- Problem details
Reproduce word for word every line from the one containing "Open the About" through the last line of the rows, including both.

- Source material
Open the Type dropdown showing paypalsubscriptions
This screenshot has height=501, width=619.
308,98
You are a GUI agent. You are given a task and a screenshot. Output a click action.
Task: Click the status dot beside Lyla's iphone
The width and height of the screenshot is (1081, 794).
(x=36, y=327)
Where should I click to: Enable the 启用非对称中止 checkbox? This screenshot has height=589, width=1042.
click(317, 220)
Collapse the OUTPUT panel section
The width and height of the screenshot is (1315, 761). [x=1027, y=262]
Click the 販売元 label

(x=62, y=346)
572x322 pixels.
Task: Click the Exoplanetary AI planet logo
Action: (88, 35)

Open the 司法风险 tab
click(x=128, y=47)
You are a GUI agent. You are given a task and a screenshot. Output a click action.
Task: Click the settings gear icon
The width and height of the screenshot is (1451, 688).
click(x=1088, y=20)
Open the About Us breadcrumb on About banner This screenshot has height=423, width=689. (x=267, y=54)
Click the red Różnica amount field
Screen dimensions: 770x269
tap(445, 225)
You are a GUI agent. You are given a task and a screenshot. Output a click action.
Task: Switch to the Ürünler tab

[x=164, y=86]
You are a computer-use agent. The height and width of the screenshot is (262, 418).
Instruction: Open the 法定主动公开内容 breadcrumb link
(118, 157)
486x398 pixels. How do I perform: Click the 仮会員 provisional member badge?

- Answer to the task
Open the About Us breadcrumb on About banner This screenshot has height=423, width=689. (x=267, y=54)
Click the red Różnica amount field
Screen dimensions: 770x269
tap(445, 225)
You are a GUI agent. You are given a task and a screenshot. Output a click action.
Task: Switch to the Ürünler tab

[x=164, y=86]
You are a computer-use agent. The height and width of the screenshot is (262, 418).
Instruction: Open the 法定主动公开内容 breadcrumb link
(118, 157)
486x398 pixels. How do I perform: Click the 仮会員 provisional member badge?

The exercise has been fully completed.